Le texte coranique comme support de lecture et d’écritures

Lettrés en arabe

La lecture apparaît d’abord comme une appropriation, au sens étroit de faire sien, du texte coranique. Le point d’achèvement de la première étape de l’apprentissage coranique est la récitation orale du Coran dans son intégralité, comme nous l’avons indiqué plus haut (cf. supra 1.1.2.1). Si l’on a indiqué que l’apprentissage par cœur des sourates nécessaires à l’accomplissement de la prière quotidienne ne suppose pas nécessairement le recours à l’écrit, l’apprentissage par cœur de tout le livre intervient au terme d’années d’école coranique pendant lesquelles la copie joue un rôle important au quotidien. La récitation du Coran est une cérémonie importante, qui est la démonstration publique de sa maîtrise. Rappelons que l’expression pour désigner la récitation du Coran est : « ka kurane jigin », litt. descendre le Coran. Cette traduction littérale montre que l’objectif est bien de s’approprier le texte, de s’incorporer l’écrit mémorisé 275 . Il semble que l’on ait là la matrice de certaines formes de lectures, qui consistent à se remémorer le texte. La lecture publique et à haute voix intervient régulièrement dans les pratiques religieuses : à la mosquée lors des prêches, mais parfois aussi pour des occasions particulières, comme j’ai pu l’observer lors d’une fête de la Tabaski en 2003.

Cependant, toutes les lectures ne sont pas de cet ordre. Nous avons évoqué les pratiques pédagogiques très « analytiques » du maître de la médersa, qui recourt à des textes religieux mais pour des propos pédagogiques concernant l’histoire ou la grammaire par exemple.

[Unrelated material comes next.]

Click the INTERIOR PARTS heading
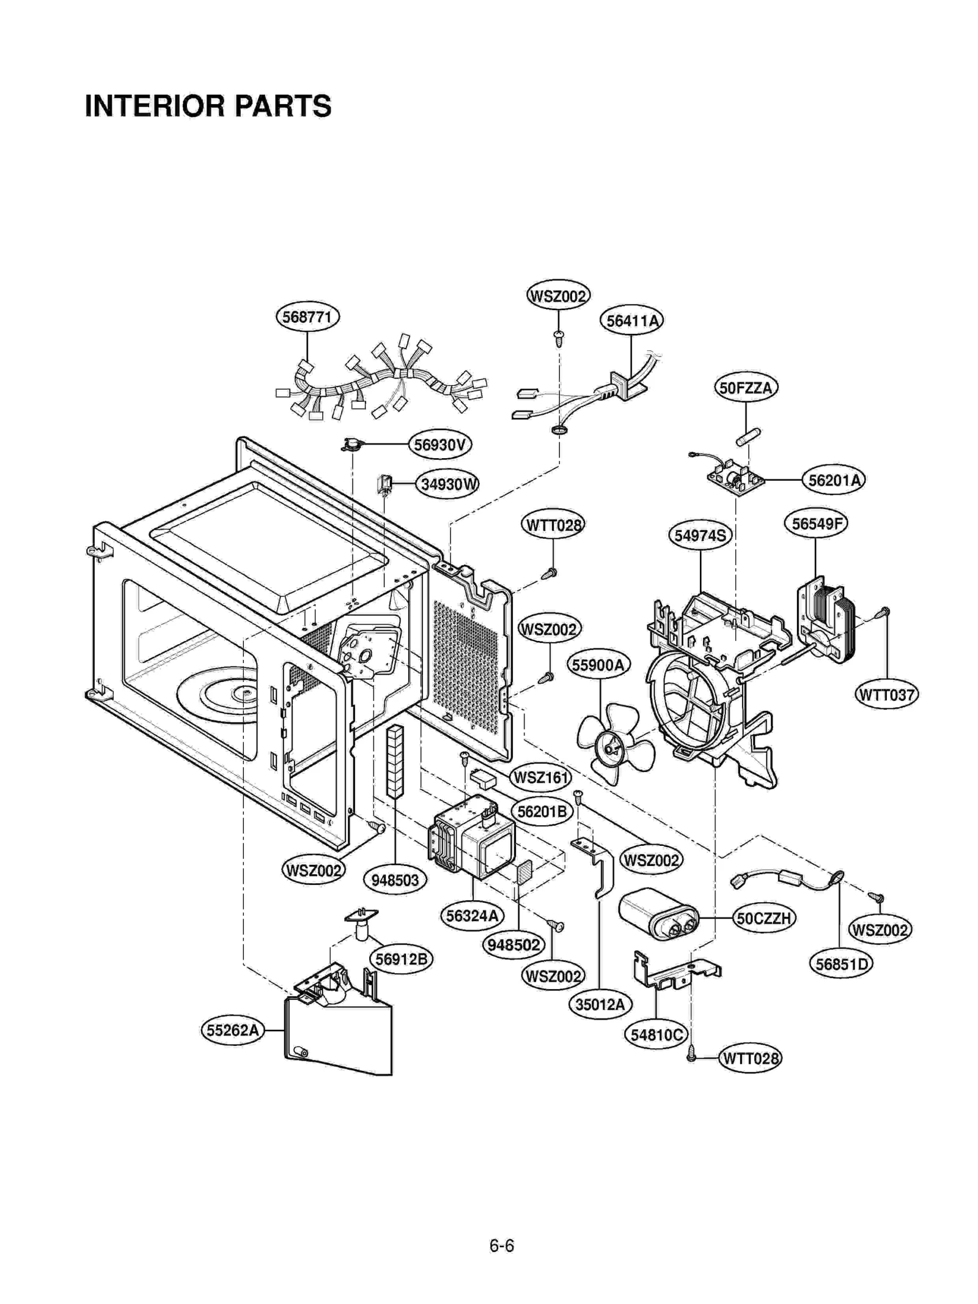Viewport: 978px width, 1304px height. pos(208,106)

De plus, contrairement à ce que pourrait laisser penser cette première approche, la lecture est souvent accompagnée de pratiques d’écriture. S’ils s’en rapprochent par leur intérêt pour les lectures religieuses et leur pratique « intensive » d’un nombre restreint de textes, les lettrés en arabe ne peuvent toutefois pas être décrits selon le modèle évoqué plus haut du lire seulement. En effet, le texte du Coran est le support de manipulations multiples plus ou moins tolérées. Nous étudierons plus loin ces pratiques magico-religieuses de l’écrit, mais soulignons dès à présent que le Coran est souvent parcouru à la recherche de passages destinés à des usages précis (une fois copiés sur divers supports). Bouya Coulibaly, ancien imam et maître d’école coranique, est ainsi fréquemment sollicité pour la confection de nasi (« eau bénite », confectionnée par lavage d’une planche où a été écrit à l’encre un texte coranique). L’écrit fait aussi l’objet de pratiques numérologiques, de déploiements graphiques aux significations particulières.

La possession du Coran distingue donc les individus qui vont pouvoir se spécialiser dans ce type de tâches, même si d’autres textes religieux, notamment des brochures bilingues français-arabe ou bambara-arabe, sont disponibles.

Signalons que faute de compétences en arabe, je n’ai pu avoir qu’un regard extérieur sur ces pratiques, me fiant aux déclarations des enquêtés, sans pouvoir proposer un examen précis des textes.

Notes
275.

Pour la Mauritanie voisine, C. Fortier résume ainsi la visée de l’enseignement coranique : « Lecture et écriture apparaissent subordonnées à la mémorisation et à la récitation qui constituent la finalité de l’enseignement coranique. Le Coran étant considéré par les musulmans comme l’expression du verbe divin, se l’approprier c’est faire chair ce message, afin qu’il reste indéfiniment vivant » (FORTIER, C. 2003).